■ Exercise: Can you reproduce every one of the records below verbatim, without changing a single character?

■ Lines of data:

******************************

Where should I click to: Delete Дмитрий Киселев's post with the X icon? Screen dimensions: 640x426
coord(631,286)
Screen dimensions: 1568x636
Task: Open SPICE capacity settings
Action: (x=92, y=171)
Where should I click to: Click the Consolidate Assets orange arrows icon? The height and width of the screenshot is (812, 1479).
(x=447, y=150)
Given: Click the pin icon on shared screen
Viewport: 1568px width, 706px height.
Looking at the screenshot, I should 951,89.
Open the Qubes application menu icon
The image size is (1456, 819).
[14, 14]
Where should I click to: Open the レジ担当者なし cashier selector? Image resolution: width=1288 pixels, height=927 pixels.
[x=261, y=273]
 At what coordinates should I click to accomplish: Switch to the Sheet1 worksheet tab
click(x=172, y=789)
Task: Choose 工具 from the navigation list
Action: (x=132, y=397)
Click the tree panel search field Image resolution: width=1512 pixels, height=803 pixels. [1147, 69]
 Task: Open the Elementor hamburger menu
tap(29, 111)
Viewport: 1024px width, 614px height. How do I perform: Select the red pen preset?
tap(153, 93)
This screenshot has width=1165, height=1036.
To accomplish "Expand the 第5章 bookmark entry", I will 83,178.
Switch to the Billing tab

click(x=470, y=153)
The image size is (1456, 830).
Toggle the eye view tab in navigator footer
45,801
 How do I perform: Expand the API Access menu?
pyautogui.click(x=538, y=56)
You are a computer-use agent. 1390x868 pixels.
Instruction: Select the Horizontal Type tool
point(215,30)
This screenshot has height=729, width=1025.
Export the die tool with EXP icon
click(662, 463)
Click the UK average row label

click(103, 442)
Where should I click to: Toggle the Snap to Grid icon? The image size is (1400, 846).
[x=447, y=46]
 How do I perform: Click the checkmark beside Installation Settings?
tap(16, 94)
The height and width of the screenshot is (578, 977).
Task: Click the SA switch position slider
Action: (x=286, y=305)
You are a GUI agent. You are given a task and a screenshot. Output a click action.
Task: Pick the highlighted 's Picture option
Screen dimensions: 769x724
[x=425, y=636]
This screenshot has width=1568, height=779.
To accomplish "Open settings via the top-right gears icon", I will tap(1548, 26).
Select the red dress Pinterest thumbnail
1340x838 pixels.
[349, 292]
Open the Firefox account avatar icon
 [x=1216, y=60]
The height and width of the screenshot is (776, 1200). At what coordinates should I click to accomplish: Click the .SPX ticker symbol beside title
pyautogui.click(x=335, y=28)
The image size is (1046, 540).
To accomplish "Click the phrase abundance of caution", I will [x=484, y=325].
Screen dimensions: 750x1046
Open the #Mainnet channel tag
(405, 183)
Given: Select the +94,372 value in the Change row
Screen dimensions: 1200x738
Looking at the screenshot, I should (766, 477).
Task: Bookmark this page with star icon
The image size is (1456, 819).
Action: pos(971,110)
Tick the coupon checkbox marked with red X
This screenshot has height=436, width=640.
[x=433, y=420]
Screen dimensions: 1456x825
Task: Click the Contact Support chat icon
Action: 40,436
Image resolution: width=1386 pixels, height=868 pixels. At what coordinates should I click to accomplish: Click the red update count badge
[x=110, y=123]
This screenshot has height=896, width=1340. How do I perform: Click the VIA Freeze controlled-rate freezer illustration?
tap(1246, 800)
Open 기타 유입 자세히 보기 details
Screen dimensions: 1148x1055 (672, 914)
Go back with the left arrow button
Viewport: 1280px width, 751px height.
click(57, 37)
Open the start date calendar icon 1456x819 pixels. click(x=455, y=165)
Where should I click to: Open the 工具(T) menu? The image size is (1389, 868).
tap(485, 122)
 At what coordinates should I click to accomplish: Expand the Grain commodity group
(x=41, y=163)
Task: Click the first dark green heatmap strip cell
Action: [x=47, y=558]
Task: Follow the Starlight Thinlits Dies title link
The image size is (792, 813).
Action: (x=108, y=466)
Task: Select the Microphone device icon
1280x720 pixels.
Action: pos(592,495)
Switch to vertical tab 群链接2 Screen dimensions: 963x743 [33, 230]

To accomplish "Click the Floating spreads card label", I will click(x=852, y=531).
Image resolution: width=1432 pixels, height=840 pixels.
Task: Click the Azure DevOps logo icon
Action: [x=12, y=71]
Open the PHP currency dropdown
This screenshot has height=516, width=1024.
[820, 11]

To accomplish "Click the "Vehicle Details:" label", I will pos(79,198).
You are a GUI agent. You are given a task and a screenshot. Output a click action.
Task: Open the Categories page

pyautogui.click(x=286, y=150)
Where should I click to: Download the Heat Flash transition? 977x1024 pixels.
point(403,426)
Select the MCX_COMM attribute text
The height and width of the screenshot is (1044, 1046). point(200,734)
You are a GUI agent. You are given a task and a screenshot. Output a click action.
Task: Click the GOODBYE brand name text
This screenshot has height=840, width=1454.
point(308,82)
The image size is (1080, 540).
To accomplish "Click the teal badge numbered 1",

******************************

■ Solution for this task:
Where should I click to: Delete Дмитрий Киселев's post with the X icon? Screen dimensions: 640x426
coord(631,286)
Screen dimensions: 1568x636
Task: Open SPICE capacity settings
Action: (x=92, y=171)
Where should I click to: Click the Consolidate Assets orange arrows icon? The height and width of the screenshot is (812, 1479).
(x=447, y=150)
Given: Click the pin icon on shared screen
Viewport: 1568px width, 706px height.
Looking at the screenshot, I should 951,89.
Open the Qubes application menu icon
The image size is (1456, 819).
[14, 14]
Where should I click to: Open the レジ担当者なし cashier selector? Image resolution: width=1288 pixels, height=927 pixels.
[x=261, y=273]
 At what coordinates should I click to accomplish: Switch to the Sheet1 worksheet tab
click(x=172, y=789)
Task: Choose 工具 from the navigation list
Action: (x=132, y=397)
Click the tree panel search field Image resolution: width=1512 pixels, height=803 pixels. [1147, 69]
 Task: Open the Elementor hamburger menu
tap(29, 111)
Viewport: 1024px width, 614px height. How do I perform: Select the red pen preset?
tap(153, 93)
This screenshot has width=1165, height=1036.
To accomplish "Expand the 第5章 bookmark entry", I will 83,178.
Switch to the Billing tab

click(x=470, y=153)
The image size is (1456, 830).
Toggle the eye view tab in navigator footer
45,801
 How do I perform: Expand the API Access menu?
pyautogui.click(x=538, y=56)
You are a computer-use agent. 1390x868 pixels.
Instruction: Select the Horizontal Type tool
point(215,30)
This screenshot has height=729, width=1025.
Export the die tool with EXP icon
click(662, 463)
Click the UK average row label

click(103, 442)
Where should I click to: Toggle the Snap to Grid icon? The image size is (1400, 846).
[x=447, y=46]
 How do I perform: Click the checkmark beside Installation Settings?
tap(16, 94)
The height and width of the screenshot is (578, 977).
Task: Click the SA switch position slider
Action: (x=286, y=305)
You are a GUI agent. You are given a task and a screenshot. Output a click action.
Task: Pick the highlighted 's Picture option
Screen dimensions: 769x724
[x=425, y=636]
This screenshot has width=1568, height=779.
To accomplish "Open settings via the top-right gears icon", I will tap(1548, 26).
Select the red dress Pinterest thumbnail
1340x838 pixels.
[349, 292]
Open the Firefox account avatar icon
 [x=1216, y=60]
The height and width of the screenshot is (776, 1200). At what coordinates should I click to accomplish: Click the .SPX ticker symbol beside title
pyautogui.click(x=335, y=28)
The image size is (1046, 540).
To accomplish "Click the phrase abundance of caution", I will [x=484, y=325].
Screen dimensions: 750x1046
Open the #Mainnet channel tag
(405, 183)
Given: Select the +94,372 value in the Change row
Screen dimensions: 1200x738
Looking at the screenshot, I should (766, 477).
Task: Bookmark this page with star icon
The image size is (1456, 819).
Action: pos(971,110)
Tick the coupon checkbox marked with red X
This screenshot has height=436, width=640.
[x=433, y=420]
Screen dimensions: 1456x825
Task: Click the Contact Support chat icon
Action: 40,436
Image resolution: width=1386 pixels, height=868 pixels. At what coordinates should I click to accomplish: Click the red update count badge
[x=110, y=123]
This screenshot has height=896, width=1340. How do I perform: Click the VIA Freeze controlled-rate freezer illustration?
tap(1246, 800)
Open 기타 유입 자세히 보기 details
Screen dimensions: 1148x1055 (672, 914)
Go back with the left arrow button
Viewport: 1280px width, 751px height.
click(57, 37)
Open the start date calendar icon 1456x819 pixels. click(x=455, y=165)
Where should I click to: Open the 工具(T) menu? The image size is (1389, 868).
tap(485, 122)
 At what coordinates should I click to accomplish: Expand the Grain commodity group
(x=41, y=163)
Task: Click the first dark green heatmap strip cell
Action: [x=47, y=558]
Task: Follow the Starlight Thinlits Dies title link
The image size is (792, 813).
Action: (x=108, y=466)
Task: Select the Microphone device icon
1280x720 pixels.
Action: pos(592,495)
Switch to vertical tab 群链接2 Screen dimensions: 963x743 [33, 230]

To accomplish "Click the Floating spreads card label", I will click(x=852, y=531).
Image resolution: width=1432 pixels, height=840 pixels.
Task: Click the Azure DevOps logo icon
Action: [x=12, y=71]
Open the PHP currency dropdown
This screenshot has height=516, width=1024.
[820, 11]

To accomplish "Click the "Vehicle Details:" label", I will pos(79,198).
You are a GUI agent. You are given a task and a screenshot. Output a click action.
Task: Open the Categories page

pyautogui.click(x=286, y=150)
Where should I click to: Download the Heat Flash transition? 977x1024 pixels.
point(403,426)
Select the MCX_COMM attribute text
The height and width of the screenshot is (1044, 1046). point(200,734)
You are a GUI agent. You are given a task and a screenshot. Output a click action.
Task: Click the GOODBYE brand name text
This screenshot has height=840, width=1454.
point(308,82)
The image size is (1080, 540).
To accomplish "Click the teal badge numbered 1",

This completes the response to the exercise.